Se repite continuamente en planes y programas gubernamentales, y en los discursos políticos y de las cúpulas empresariales, que el país requiere de más y mejor educación y, sin embargo, no se ve una decisiva acción al respecto. La crisis de la UNAM es como la punta de un iceberg que se forma por la incapacidad de apuntalar a largo plazo un sistema educativo en serio para el país, donde quepan por igual las instituciones públicas y las privadas de calidad y competitivas en las ciencias y la tecnología, pero también en las humanidades. El más reciente recorte presupuestal afectó partidas de la Secretaría de Educación y se dijo que no eran prioritarias, pero una sola aula que no se construya o un solo pizarrón que no se instale es ya una cuestión prioritaria. En cambio se sataniza todo lo que le cuesta a un erario que aparece como Scrooge en la época de navidades, pero que en realidad expresa la larga incapacidad para administrar los recursos de la nación. Para darse cuenta de ello recuérdese tan sólo el dispendio petrolero de fines de los años setenta o la dilapidación de los abundantes recursos externos que llegaron al país en la primera mitad de los noventa. Estos son actos de irresponsabilidad histórica que han provocado crisis tras crisis y que pagaremos mucho tiempo.

La miopía del capital político esclerotizado y de la ganancia privada de corto plazo de los grandes capitales han retrasado sexenio tras sexenio la formación de un acervo de capital que permita a la sociedad tener bases firmes para generar riqueza y distribuirla mejor. Sin suficiente inversión pública y privada no hay progreso duradero.
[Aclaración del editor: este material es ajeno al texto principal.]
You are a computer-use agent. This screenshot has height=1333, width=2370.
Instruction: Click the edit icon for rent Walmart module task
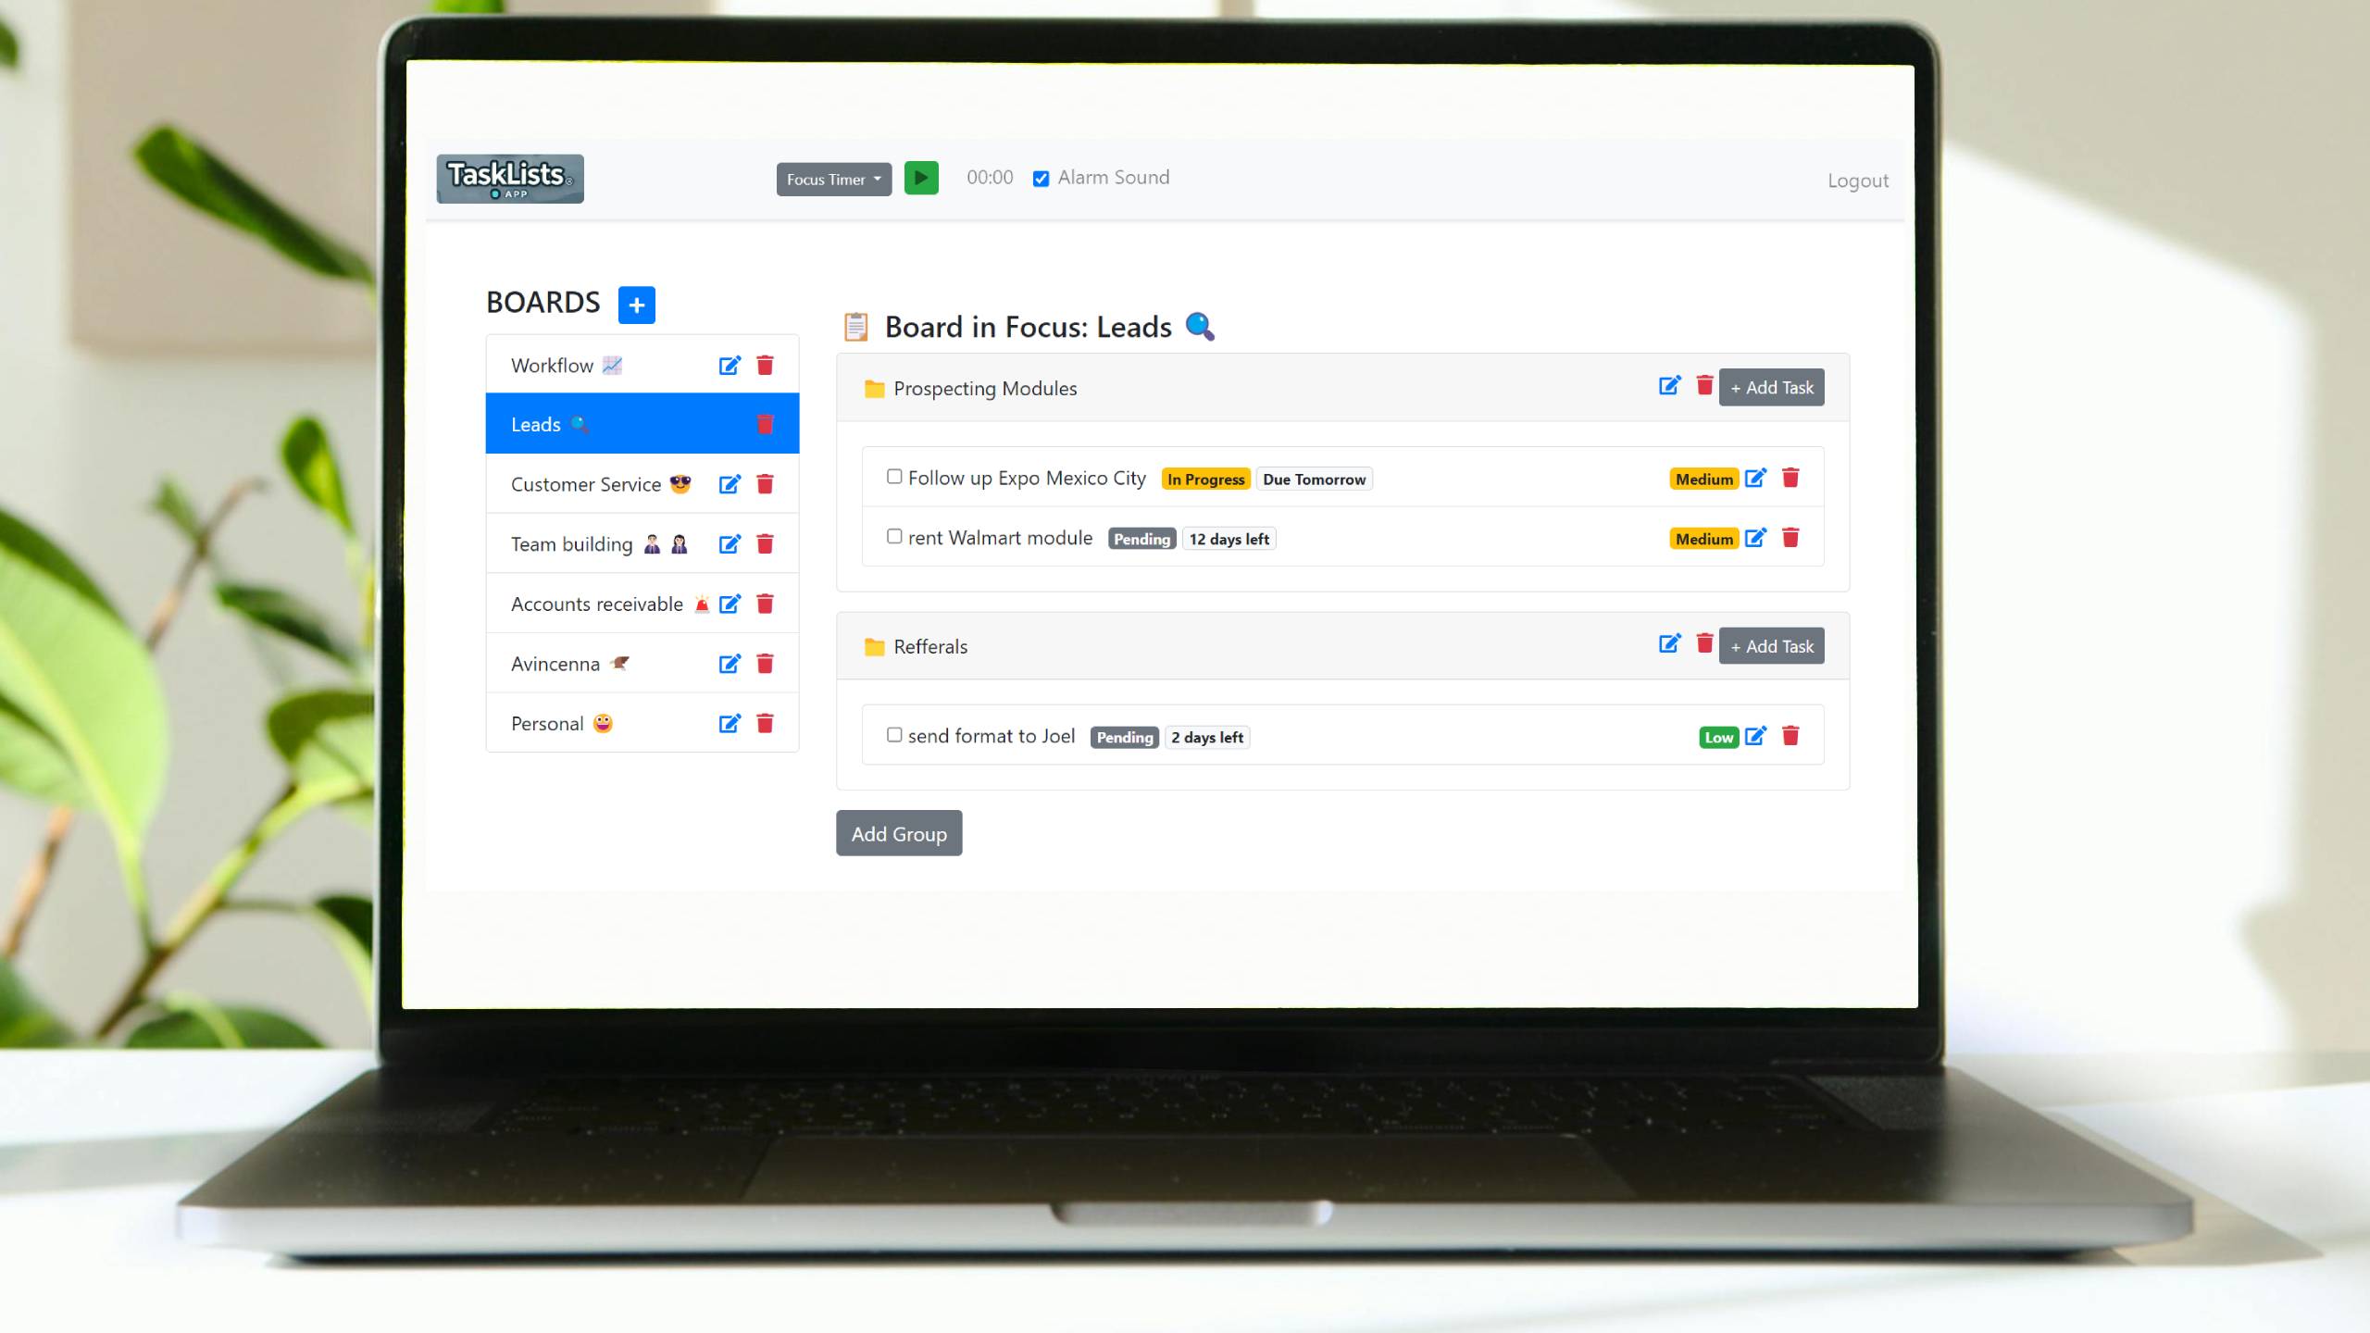(x=1756, y=537)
La inversión requiere de capital, tiempo y seguridad, pero también de mayor avance tecnológico y eso no se consigue mediante una Ley de Ciencia y Tecnología de carácter eficientista, que inhibe el trabajo de los centros productores de ese conocimiento y expresa el talante autoritario de la política de desarrollo que se pretende apuntalar.

Instituciones hay, pero son todavía frágiles y les falta capacidad y legitimidad ante la sociedad; leyes y reglas hay pero su cumplimiento no es coherente, tienen demasiados recovecos, se aplican con discreción y sigue existiendo un enorme espacio para la impunidad. Todo esto es también una sociedad y queda fuera del foco del limitado criterio contable que se aplica para administrar el país. Habrá que pensar cómo se dejará de contener la economía y qué pasará entonces con los buenos resultados actuales; ésa es también una transición hacia una sociedad con más espacios.